Extract provided:
So in the first step, given the generator $G$ we train a discriminator $D$ to classify $(x,y)$ pairs, where $y$ is always a real datapoint and $x$ is sampled either conditionally using the recognition model, or independently, from the prior. Then, keeping the discriminator fixed, we take a single gradient step to improve the generator.

I note here that the generator's loss function is an approximation to the variational lower bound (with a minus sign), so we can minimise the same loss with respect to parameters of $p(y\vert x)$ to obtain a VAE-like learning algorithm. If we do this, assuming that the generator and discriminator can be perfect all the time, this provides us a way to perform approximate maximum likelihood. In what follows, I will only care about approximate inference in a fixed model.

Simple Demo: Explaining Away

To demonstrate that this method works, I coded up a simple toy model, which has 2-dimensional real-valued latent variables ($x_n$) and univariate positive real observations ($y_n$).

It's the simplest model I could come up with which exhibits explaining away: The prior on the two latent features is independent, but conditioned on the observation, the latent features become dependent. Explaining Away is a super-important pattern for inference, there are lots of sources to read up on it if you're not familiar with it.

My simple explaining away model looks like this:

\begin{align} x &\sim \mathcal{N}(0, \sigma^2 I)\\
y\vert x &\sim \operatorname{EXP}(3 + max(0,x_1)^3 + max(0,x_2)^3),
\end{align}

where $\operatorname{EXP}(\beta)$ denotes an exponential random variable with mean $\beta$, and $max(0,x_1)$ is better known as ReLU. Basically what's happening here: if either $x_1$ or $x_2$ has a large value, we observe a higher $y$ value. To connect this to the usual sprinkler example: if $x_1$ is the sprinkler, $x_2$ is the rain, and $y$ the wetness of the grass.

Here is what the (unnormalised) posteriors $Zp(x\vert y)$ look like for different values of $y$:

One can see that these posteriors are multimodal and oddly shaped, so trying to match them with a Gaussian - which is what the simplest variational method would do - would likely fail to capture everything that is going on. So this is a simple but great example (I think) of a situation where we might need flexible approximate posteriors.

Listed records:
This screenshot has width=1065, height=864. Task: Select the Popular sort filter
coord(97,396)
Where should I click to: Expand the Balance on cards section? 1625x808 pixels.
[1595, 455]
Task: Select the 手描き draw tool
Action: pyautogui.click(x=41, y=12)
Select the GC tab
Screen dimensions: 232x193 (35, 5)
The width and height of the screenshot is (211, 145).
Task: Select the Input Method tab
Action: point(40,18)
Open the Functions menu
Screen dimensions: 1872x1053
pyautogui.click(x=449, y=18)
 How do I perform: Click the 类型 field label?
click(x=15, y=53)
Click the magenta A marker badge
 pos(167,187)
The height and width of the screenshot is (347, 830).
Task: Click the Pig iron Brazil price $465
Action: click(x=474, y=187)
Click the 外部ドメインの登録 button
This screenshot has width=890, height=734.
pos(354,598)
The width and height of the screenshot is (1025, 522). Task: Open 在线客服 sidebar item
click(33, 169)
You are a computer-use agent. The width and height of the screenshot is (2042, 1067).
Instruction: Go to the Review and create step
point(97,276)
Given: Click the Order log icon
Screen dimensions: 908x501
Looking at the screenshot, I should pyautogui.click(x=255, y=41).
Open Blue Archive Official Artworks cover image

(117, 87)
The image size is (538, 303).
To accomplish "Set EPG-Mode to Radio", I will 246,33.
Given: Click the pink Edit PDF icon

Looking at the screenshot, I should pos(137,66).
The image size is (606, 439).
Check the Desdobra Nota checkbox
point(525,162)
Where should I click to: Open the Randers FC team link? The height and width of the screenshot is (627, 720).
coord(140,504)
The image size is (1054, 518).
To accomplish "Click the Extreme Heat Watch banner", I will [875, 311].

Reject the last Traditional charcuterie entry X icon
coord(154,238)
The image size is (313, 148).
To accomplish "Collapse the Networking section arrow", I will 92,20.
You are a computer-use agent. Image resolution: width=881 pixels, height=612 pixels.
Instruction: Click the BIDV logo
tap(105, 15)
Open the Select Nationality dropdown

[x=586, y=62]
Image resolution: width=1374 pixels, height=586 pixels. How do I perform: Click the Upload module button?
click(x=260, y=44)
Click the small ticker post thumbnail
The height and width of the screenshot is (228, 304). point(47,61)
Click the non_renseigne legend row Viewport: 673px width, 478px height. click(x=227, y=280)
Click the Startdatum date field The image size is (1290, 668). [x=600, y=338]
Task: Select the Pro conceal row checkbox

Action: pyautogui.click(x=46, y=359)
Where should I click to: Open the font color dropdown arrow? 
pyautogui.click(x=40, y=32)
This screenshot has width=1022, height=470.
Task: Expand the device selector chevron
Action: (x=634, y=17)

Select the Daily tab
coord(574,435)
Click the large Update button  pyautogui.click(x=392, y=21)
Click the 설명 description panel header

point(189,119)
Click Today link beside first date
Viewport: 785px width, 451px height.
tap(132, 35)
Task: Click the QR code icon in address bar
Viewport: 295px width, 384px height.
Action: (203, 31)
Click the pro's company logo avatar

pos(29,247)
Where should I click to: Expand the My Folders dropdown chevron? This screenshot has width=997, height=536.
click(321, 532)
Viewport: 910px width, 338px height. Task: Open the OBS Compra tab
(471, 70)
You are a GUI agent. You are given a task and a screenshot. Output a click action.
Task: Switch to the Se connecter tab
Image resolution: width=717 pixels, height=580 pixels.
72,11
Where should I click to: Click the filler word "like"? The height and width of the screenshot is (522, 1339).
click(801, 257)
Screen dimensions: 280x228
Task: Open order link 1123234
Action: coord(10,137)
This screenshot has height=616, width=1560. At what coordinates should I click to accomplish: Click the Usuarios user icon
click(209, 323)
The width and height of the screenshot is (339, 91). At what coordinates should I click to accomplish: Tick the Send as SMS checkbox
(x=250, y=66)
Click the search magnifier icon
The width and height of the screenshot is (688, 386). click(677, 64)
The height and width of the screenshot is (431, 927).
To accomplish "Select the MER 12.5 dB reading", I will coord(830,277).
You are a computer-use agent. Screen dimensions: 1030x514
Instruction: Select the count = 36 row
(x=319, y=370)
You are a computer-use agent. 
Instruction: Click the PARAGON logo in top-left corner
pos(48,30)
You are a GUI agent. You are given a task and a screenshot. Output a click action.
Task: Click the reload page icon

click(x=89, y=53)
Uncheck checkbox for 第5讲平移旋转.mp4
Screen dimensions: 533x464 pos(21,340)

Goal:
Carry the write-up on approximate inference with the explaining-away demo forward from its final sentence. The items have nothing to do with the write-up above and stand on their own.

Result of the exercise:
Let's see how well this works

I have coded up the prior-contrastive method above to perform approximate inference in the explaining away toy model. As before, I am sharing an iPython notebook, which is perhaps even messier than before, but hopefully still useful for most of you.

Here are the approximate posteriors I got, using this simple method (the bottom row shows the real posteriors, for reference):

these results are far from perfect, it doesn't quite capture the symmetry of the problem, and it only partially models the multimodality of the $y=50$ case, but it does a decent job. Let me also say that I spent very little time actually trying to make this work, and I would expect it to work much better when given appropriate care - probably in the form of better models for both $q$ and $D$.

As I noted in the previous post, we also know what the discriminator should converge to, and we expect $\Phi^{-1}(D(x,y))$ to converge to the log-likelihood $p(y\vert x)$ up to a constant. Here is what these unnormalised discriminators look like (top) compared to what we expect them to be (bottom):

Again, these are far from perfect, but I'd say they look qualitatively OK.

Related Papers

Between writing this, and publishing it, there's a paper on arXiv that does more or less the same thing:

Please go read that paper for a proper experiments and more details on derivations.

This technique is similar to ALI (Dumoulin et al, 2016) and BiGAN (Donahue et al, 2016), two independently discovered versions of the same algorithm. They, too, train a discriminator on $(x,y)$ pairs, but while in the method I showed you here $y$ is always a real datapoint, in ALI and BiGAN, in one class it is sampled conditionally given $x$ using the likelihood $p(y\vert x)$. They also don't have the extra likelihood term that we have when train $q$.

This is also related to AffGAN (Sønderby et al, 2016) which is derived for image superresolution. The main difference there is that the likelihood is degenerate, and the $q$ network is designed so that the likelihood of its output is constant. This simplifies a number of things: Firstly, the discriminator no longer has to take $(x,y)$ pairs, it only works on $x$. Secondly, the likelihood term in the generator's loss is constant so it can be omitted.

Summary

Here I've shown a method for amortised variational inference using implicit variational distributions. I have simply expressed the variational lower bound in terms of the logarithmic probability ratio between the variational distributions $q(x\vert y)$ and the prior $p(x)$, and I used logistic regression to approximate this density ratio from samples. This gives rise to a GAN-style algorithm where the discriminator $D(x,y)$ discriminates between $(x,y)$ pairs. For both classes, $y$ is drawn from the dataset, for the synthetic class, $x$ is generated conditionally using the recongintion model, while for the "real" class, $x$ is sampled from the prior. I called this the prior-contrastive approach.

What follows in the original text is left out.